The 1980s finally saw a “slow, cautious return” to a more honest ethos. But you were still supposed to emphasize racism to explain sociological differences, with cultural explanations remaining suspect (except respecting racial IQ test disparities). More generally it was now okay to talk about culture, “but only what’s nice about people’s culture.”

Patterson ended by decrying what he sees as a “new victimism” (referring to police-versus-blacks issues), exemplified by Ta-Nehisi Coates’s much-discussed book addressed to his son, telling him his black body is an object of hate – “child abuse,” Patterson said.

Jim Sleeper (author of Liberal Racism) commented on the role here of “moral self-justification.” He made an analogy that while communism was bad, anti-communism also sometimes entailed bad things – and the same is true of anti-racism.

Miller

Miller

Epistemology (how and what one knows) loomed large in the discussion; in particular, what one chooses to know.
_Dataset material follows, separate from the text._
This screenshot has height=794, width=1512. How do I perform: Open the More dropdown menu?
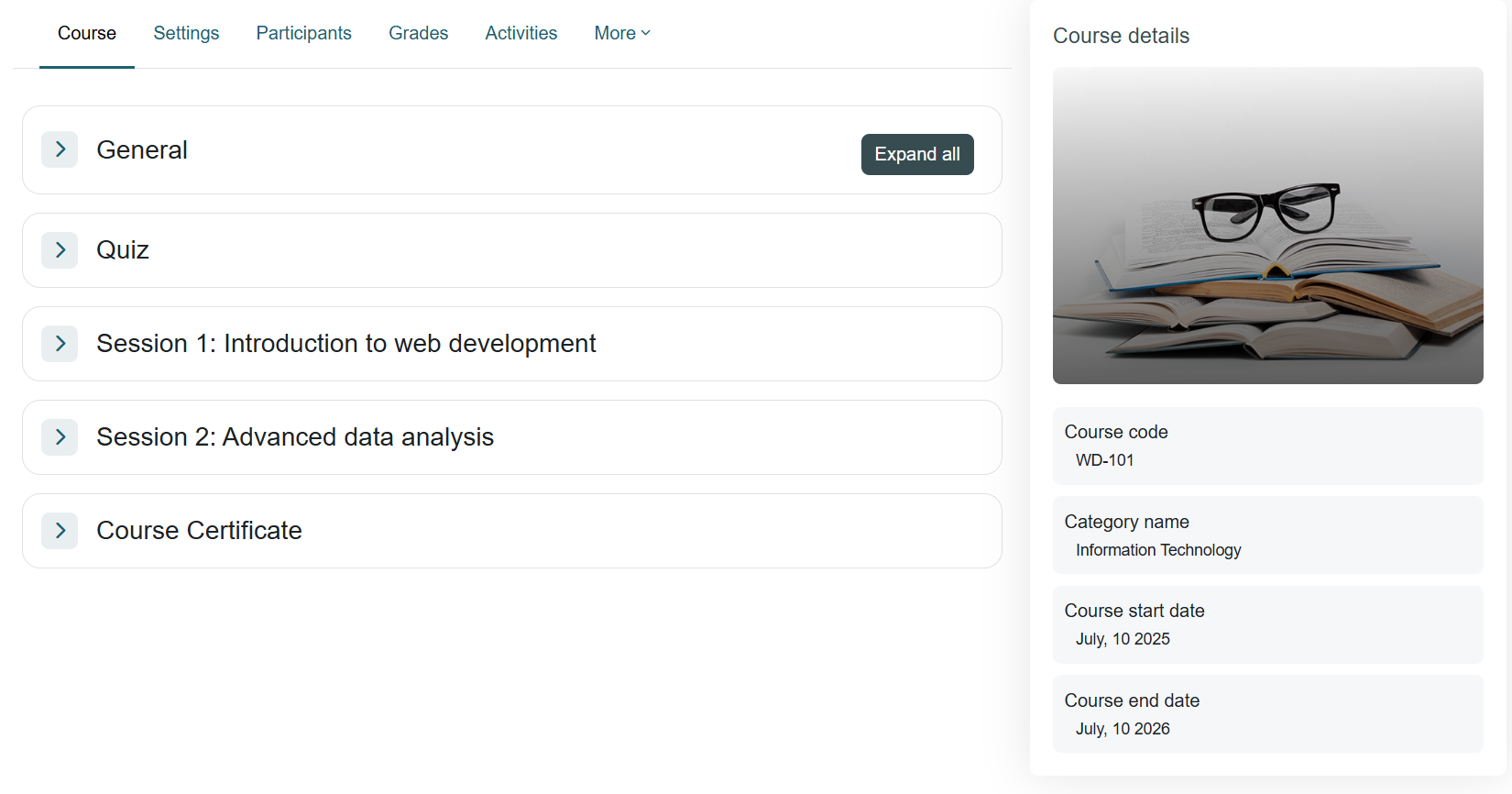point(622,33)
Here again, liberal censorship. Patterson spoke of how information on black family breakdown was in effect whitewashed, and Jim Miller (former Director of Liberal Studies at the New School for Social Research) told how, when surveyed, his certifiably politically enlightened students mostly said they would not want to know hypothetical scientific data showing a group’s cognitive disability.

Relevant to belief differences entwined with knowledge differences, David Steiner, former (2009-11) New York State Education Commissioner, talked of attitudes toward charter schools. In Harlem he saw “tears running down the cheeks” of parents whose kids lost out in lotteries to attend charter schools – knowing those schools meant a likelihood of getting to college seven times greater. But a different narrative is evident in Baltimore where no charter school alternative for comparison exists because teacher unions have succeeded in protecting their monopoly and demonizing charters. Steiner wondered whether black Baltimoreans are cognizant of how bad their public schools are.

Steiner

Steiner

(I got to chat with Steiner afterwards. He said that nationwide, public schools outperform charters – because the latter are dragged down by results in a proliferation of what he called “mom and pop” schools, while larger, more professionally run charters do much better. One might add that inner city public schools tend to do much worse than national averages.)
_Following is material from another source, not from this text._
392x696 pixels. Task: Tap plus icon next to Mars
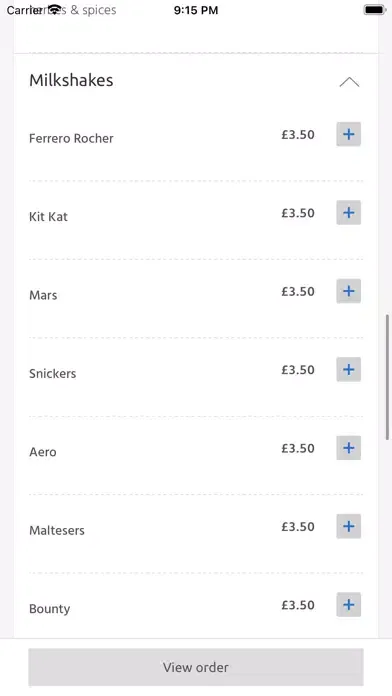[348, 291]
Again, the headline topic was the interplay of ideology and belief. Patterson alluded to the problem of what it really means to “believe” something. People can “believe” in Heaven yet cry at funerals. Self-interest and self-regard are also distorting factors. I suspect O.J. Simpson believed himself innocent. Then there’s politics and ideology. China has bitterly denounced Japan’s recent adjustment of its pacifist strictures as a “return to militarism” – while China bullies its neighbors over territorial claims and its military build-up way outstrips Japan’s. Yet do Chinese authorities believe their rhetoric? Possibly.
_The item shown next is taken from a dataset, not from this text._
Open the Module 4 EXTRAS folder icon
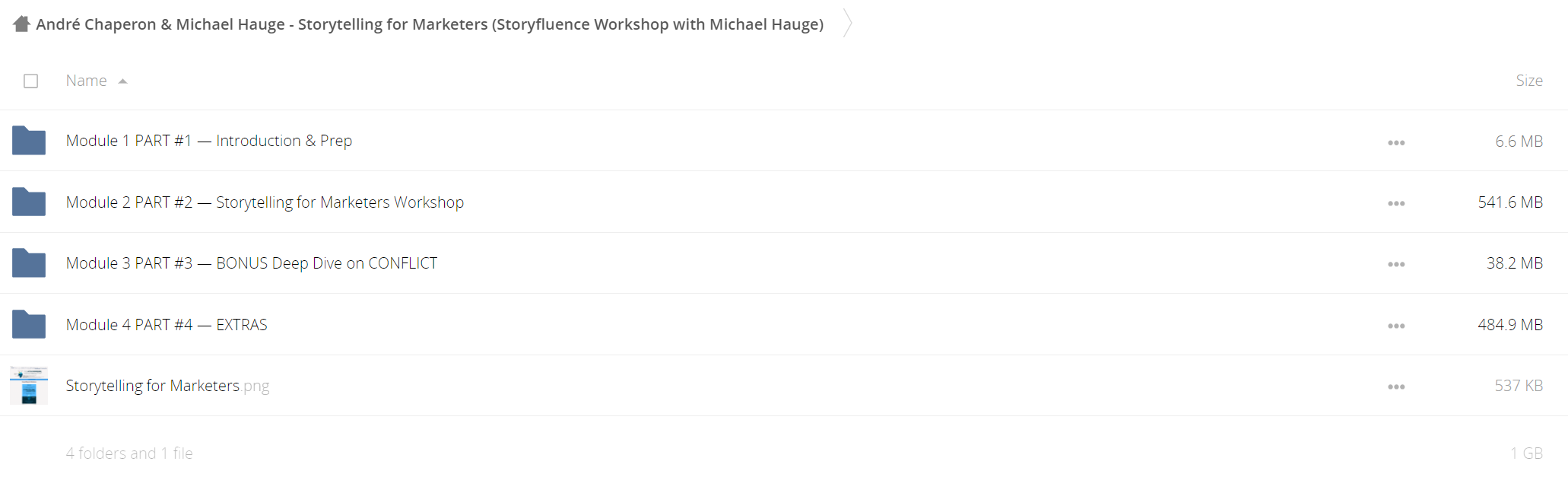 (29, 324)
A second session began with a talk by Yale Professor Seyla Benhabib which I think was about public versus private selves (not the scheduled topic) but was so encrusted with academic-ese that I got little from it. She tossed in some irrelevant bombs denouncing “neoliberalism” (a derogatory term by lefties for what is really a return to classical liberal principles) and how everything today is all about money, yada, yada, yada.

Lears

Lears

So Rutgers Professor Jackson Lears chimed in with an equally off-topic anti-capitalist rant. I was glad Jim Miller (“Liberal Studies,” remember!) called him on it, saying such burblings are empty because their devotees have no alternative to the economic arrangements they condemn (save perhaps a Soviet style command system, and we know how great that worked).

Lears shot back calling Miller’s comments among the most bizarre he’d ever heard, and that in thirty years he’d never been associated with the Soviet Union (something I doubt). Lears said the alternative system is “social democracy – it’s that simple – social democracy.”

Social Democracy

The alternative to free market capitalism

A catch-phrase totally devoid of substantive content. Might as well say the alternative is pie-in-the-sky.